Ternyata, anak gak wajib berbagi di semua situasi
Normalisasi: Anak Tidak Wajib Berbagi dalam Situasi Ini ✨
Banyak dari kita tumbuh dengan ajaran “harus berbagi”, tapi ternyata… tidak semua situasi mengharuskan anak untuk berbagi,
Yang bisa kita ajarkan sebagai gantinya:
Menunggu giliran
Mengatakan “tidak” dengan sopan
Berempati tanpa harus mengorbankan diri
🌱 Ingat, tujuan kita bukan membuat anak “selalu berbagi”, tapi membantu mereka memahami batasan & empati secara sehat.
Karena anak juga manusia kecil yang punya hak atas dirinya.
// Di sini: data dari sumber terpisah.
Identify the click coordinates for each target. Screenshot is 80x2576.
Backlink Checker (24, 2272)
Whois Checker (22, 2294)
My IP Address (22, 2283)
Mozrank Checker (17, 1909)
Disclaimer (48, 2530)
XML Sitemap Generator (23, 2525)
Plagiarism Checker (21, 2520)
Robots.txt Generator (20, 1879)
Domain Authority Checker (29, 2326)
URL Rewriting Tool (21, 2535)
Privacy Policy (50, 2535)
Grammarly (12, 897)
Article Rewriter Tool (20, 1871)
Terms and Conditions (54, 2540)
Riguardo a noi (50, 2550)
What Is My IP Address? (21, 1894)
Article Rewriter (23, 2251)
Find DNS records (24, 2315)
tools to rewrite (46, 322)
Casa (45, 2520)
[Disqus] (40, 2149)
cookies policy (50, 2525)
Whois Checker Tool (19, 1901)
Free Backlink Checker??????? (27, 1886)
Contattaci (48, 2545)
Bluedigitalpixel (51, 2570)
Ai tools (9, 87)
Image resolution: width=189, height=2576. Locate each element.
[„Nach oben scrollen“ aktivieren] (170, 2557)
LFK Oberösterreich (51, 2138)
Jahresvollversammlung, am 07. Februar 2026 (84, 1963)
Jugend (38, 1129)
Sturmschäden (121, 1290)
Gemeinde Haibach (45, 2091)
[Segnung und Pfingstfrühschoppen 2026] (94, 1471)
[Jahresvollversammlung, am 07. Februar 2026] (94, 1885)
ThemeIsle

Lemon8_ID Lemon8 official Lemon8IRT Bude Lemon8 Lemon8 Family ✨ Lemon8🍋 #CeritaLebaran #TipsLemon8 #lemon8parenting #lemon8IRT #lemon8indonesia
Sebagai orang tua atau pengasuh, saya mulai menyadari bahwa mengajarkan anak untuk berbagi itu penting, tetapi memahami bahwa anak tidak wajib berbagi dalam semua keadaan juga sama pentingnya. Ada situasi tertentu di mana anak perlu menjaga haknya untuk memiliki dan mengendalikan barang pribadi mereka, seperti mainan favorit atau benda yang memiliki nilai emosional tinggi. Saya ingat ketika anak saya menolak memberikan boneka kesayangannya kepada teman, saya dulu sempat kecewa dan merasa anak harusnya berbagi. Namun, setelah membaca lebih dalam, saya memahami bahwa ketidaksiapan secara emosional adalah hal yang wajar bagi anak. Selain itu, situasi di mana anak sedang menggunakan barangnya juga perlu dihormati. Sama seperti jika kita sedang memakai ponsel, tentu tidak nyaman jika tiba-tiba harus menyerahkannya begitu saja. Saya belajar untuk mengajarkan anak saya cara sopan mengatakan "tidak" tanpa membuatnya merasa bersalah, sehingga anak bisa belajar mengekspresikan batasannya secara sehat. Pengalaman saya juga menunjukkan bahwa memaksa anak berbagi justru bisa membuatnya merasa tidak aman dan kehilangan rasa kepemilikan yang penting bagi perkembangan kepercayaan dirinya. Saya lebih memilih mengajarkan anak untuk menunggu giliran dan memahami empati tanpa harus mengorbankan diri sendiri. Misalnya, anak bisa belajar bahwa berbagi itu sebuah pilihan dan skill yang perlu diasah, bukan kewajiban instan. Ketika anak merasa nyaman dengan lingkungan sekitarnya dan hubungan sosialnya makin berkembang, mereka biasanya akan lebih mudah dan sukarela untuk berbagi. Namun, untuk anak yang baru bertemu dengan orang baru atau di lingkungan yang belum familiar, memberikan ruang dan waktu untuk beradaptasi lebih penting daripada memaksa mereka berbagi. Melalui pengalaman pribadi, saya berkesimpulan bahwa membantu anak memahami batasan dan empati secara sehat adalah kunci agar mereka tumbuh menjadi individu yang percaya diri dan peka terhadap kebutuhan orang lain. Prinsip ini penting untuk diterapkan dalam berbagai situasi, agar anak merasa dihargai sebagai manusia kecil dengan hak atas dirinya sendiri, bukan hanya sebagai makhluk yang harus berbagi tanpa syarat.